Austin vio una forma alargada en una de las pequeñas calas.
—¿Una embarcación?
—Es evidente que el propietario no quería ser visto, porque si no hubiese fondeado en la rada grande. Creo que los asesinos han desembarcado.
—¿Cuánto tardaremos en llegar allí?
—Diez horas. Esta embarcación navega a cuarenta nudos, pero aquí las distancias son muy grandes, y quizá nos demore el hielo.

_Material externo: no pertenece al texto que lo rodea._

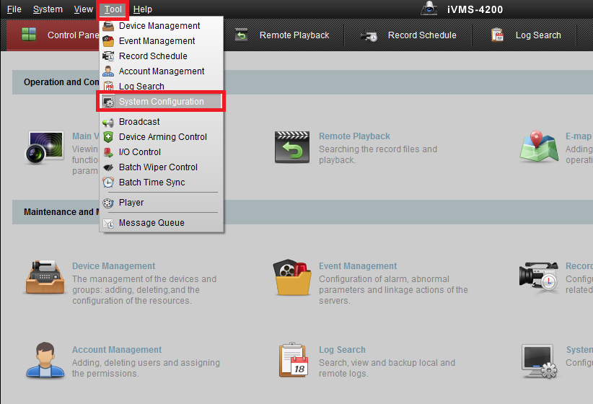Click the Remote Playback green arrow icon
Image resolution: width=593 pixels, height=404 pixels.
click(x=292, y=146)
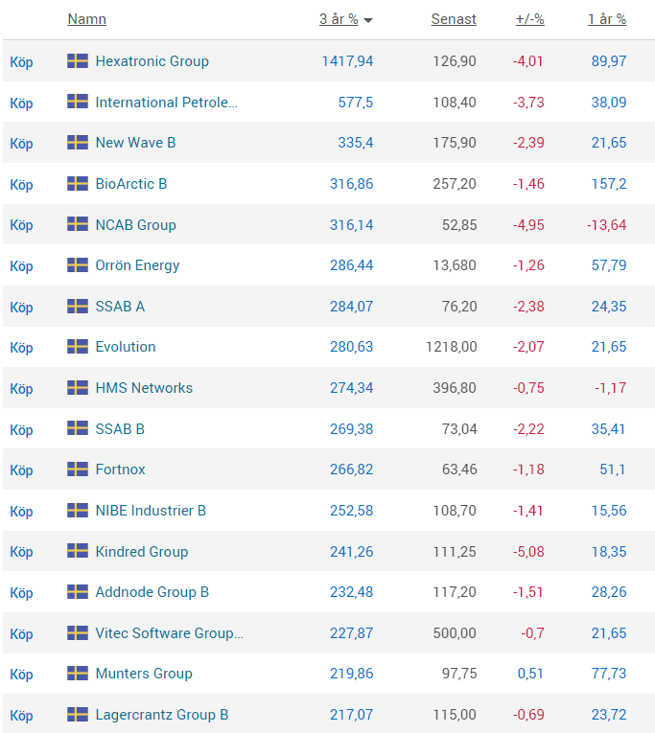655x733 pixels.
Task: Sort by the Senast column header
Action: click(454, 19)
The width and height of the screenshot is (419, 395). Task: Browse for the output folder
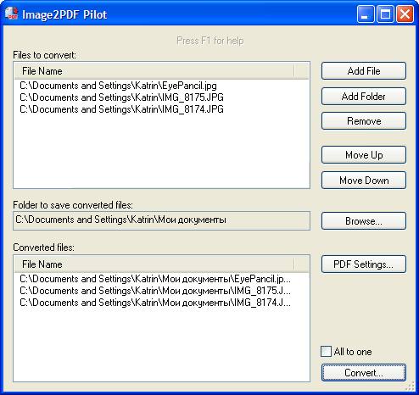click(364, 221)
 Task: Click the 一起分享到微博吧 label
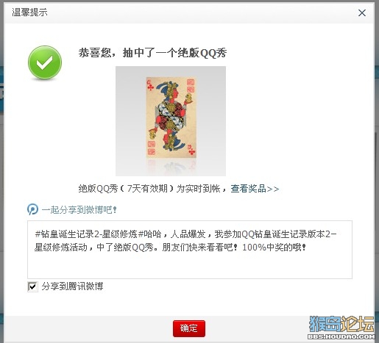(x=79, y=210)
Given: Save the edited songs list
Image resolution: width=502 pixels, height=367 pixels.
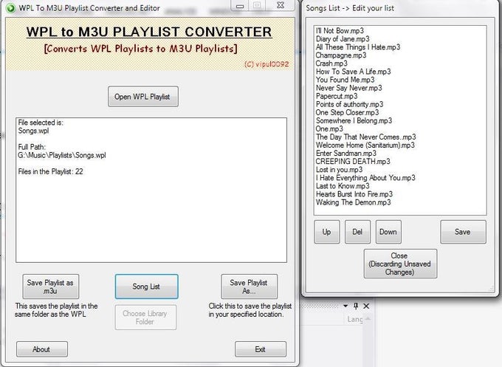Looking at the screenshot, I should (463, 232).
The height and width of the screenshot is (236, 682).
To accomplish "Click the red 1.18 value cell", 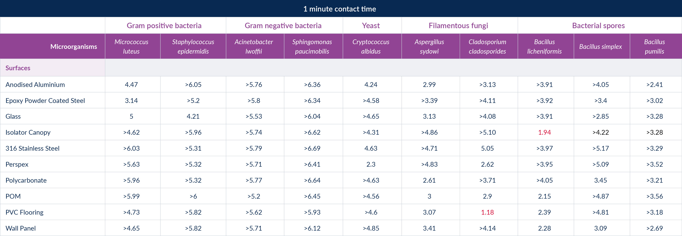I will pos(487,212).
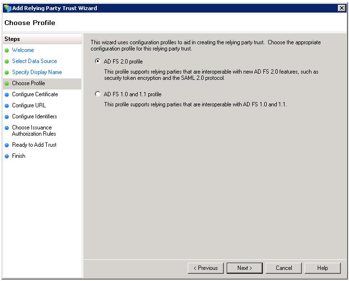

—No disponemos de tanto tiempo.
—Estoy de acuerdo. Por eso tengo un plan de contingencia. —Petrov consultó su reloj—. Dentro de cuarenta y cinco minutos llegará un hidroavión. En cuanto acabe de repostar, os llevará a ti y Zavala a una cita con el rompehielos Kotelny, que se encuentra entre la isla Wrangel y el hielo polar. Un viaje por aire de unas tres horas. El rompehielos os llevará a la isla.
—¿Qué pasa contigo y tus amigos?
—Saldremos al mismo tiempo que vosotros, y, con un poco de suerte, llegaremos en algún momento de mañana.
—No sé cómo agradecértelo, Iván —dijo Austin, y le estrechó la mano.
—Soy yo quien te da las gracias. Ayer me moría en mi despacho de Moscú. Hoy corro al rescate de una damisela en apuros.
—Quizá me cueste llevarme a Zavala.
Sus miedos resultaron infundados. Cuando entró en la cabina principal, Zavala hablaba de armas con uno de los hombres de Petrov. Verónica y Dimitri charlaban animadamente en un aparte.
—Lamento tener que interrumpir tu nuevo romance.
—No lo lamentes —replicó Zavala—. Petrov se olvidó decir que Verónica y Dimitri están casados. El uno con el otro. ¿A dónde vamos?
Austin le explicó los planes de Petrov, y salieron a esperar en cubierta. El hidroavión llegó quince minutos antes. Se acercó a los surtidores al final del muelle. Austin supervisó el traslado de su equipaje mientras repostaban al avión, y luego él y Zavala subieron a bordo. En cuestión de minutos, el aparato se deslizó por la bahía, levantó el morro y subió en un ángulo agudo por encima de las grises montañas que rodeaban la bahía, para dirigirse al norte rumbo a lo desconocido.